| Problem |
An exact transcription of the lines from the one holding "The width and" to the end of the entries below, and nothing more, is the required answer. Please omit the pictures.

[Saved data entries]
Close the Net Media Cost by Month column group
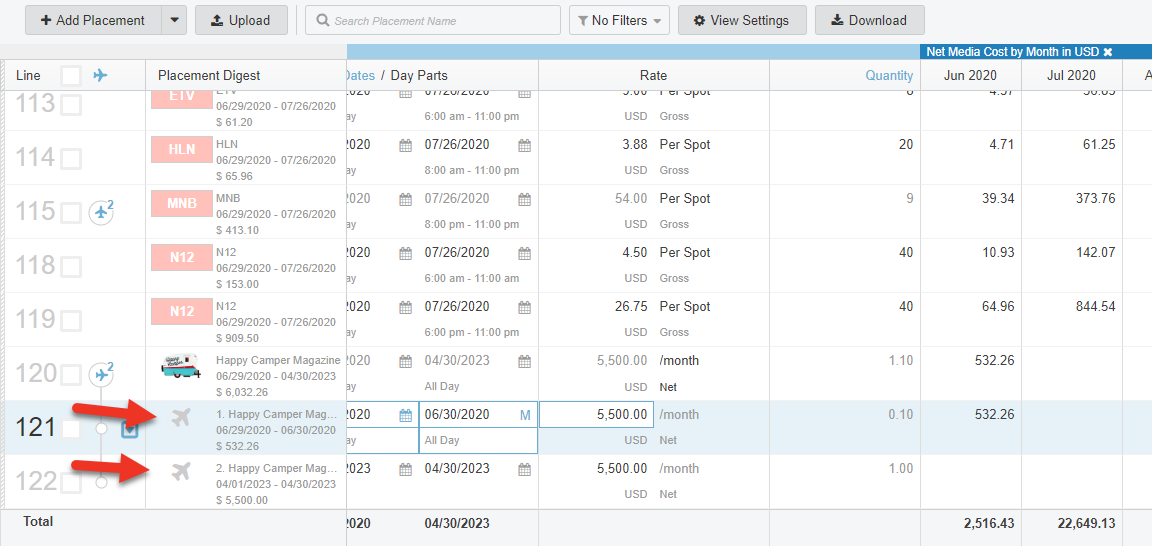This screenshot has height=546, width=1152. click(x=1108, y=52)
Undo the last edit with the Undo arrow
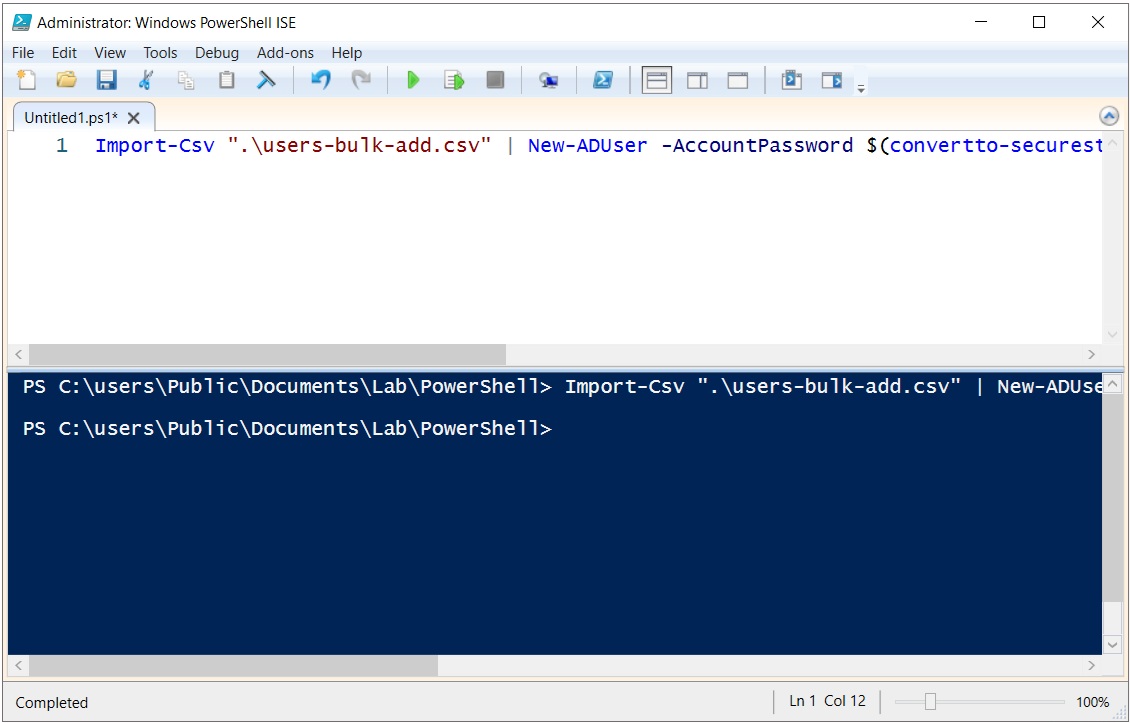Viewport: 1130px width, 723px height. click(320, 80)
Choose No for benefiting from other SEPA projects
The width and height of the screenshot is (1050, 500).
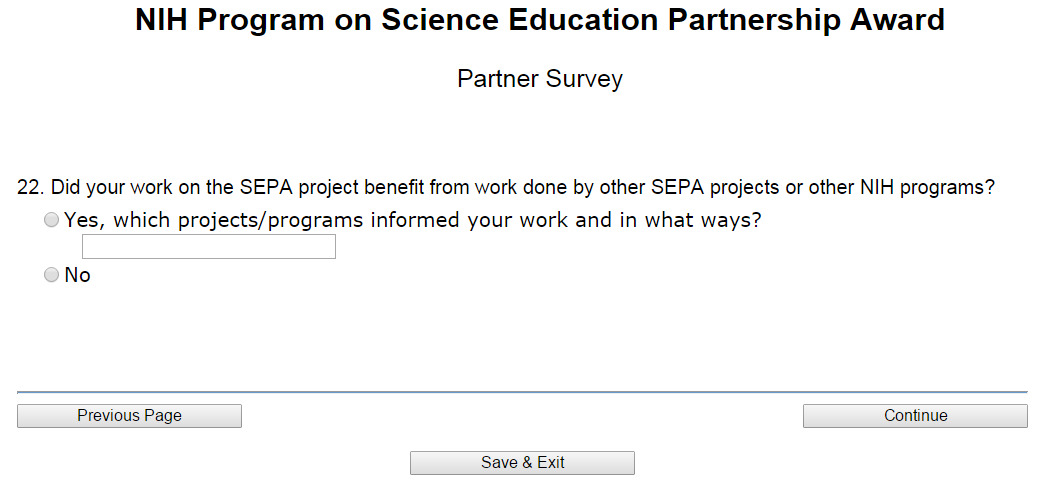[x=52, y=276]
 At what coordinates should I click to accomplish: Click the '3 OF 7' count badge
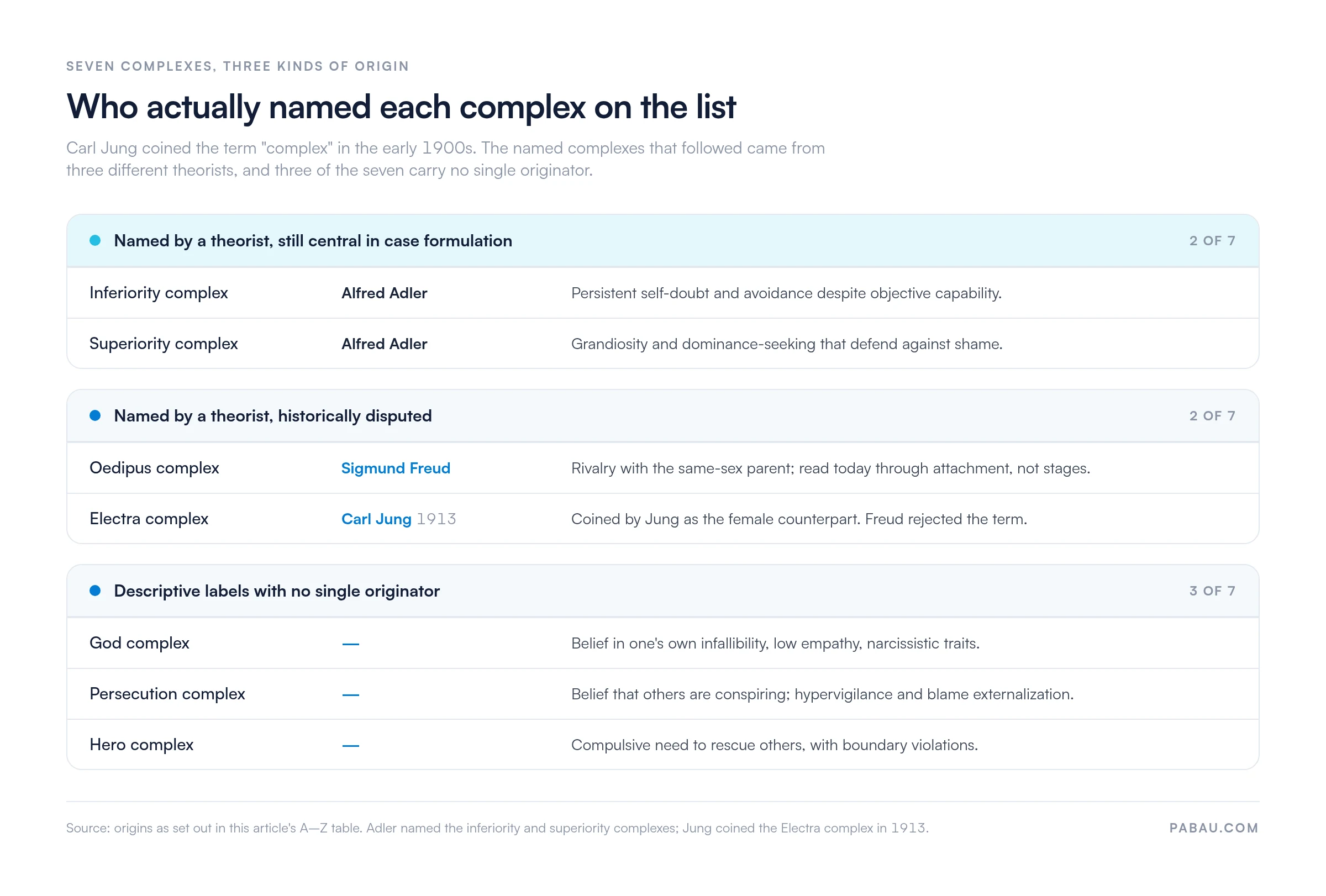pyautogui.click(x=1212, y=591)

| Result below |
The width and height of the screenshot is (1050, 500).
[x=52, y=276]
 At what coordinates should I click to accomplish: Click the '3 OF 7' count badge
pyautogui.click(x=1212, y=591)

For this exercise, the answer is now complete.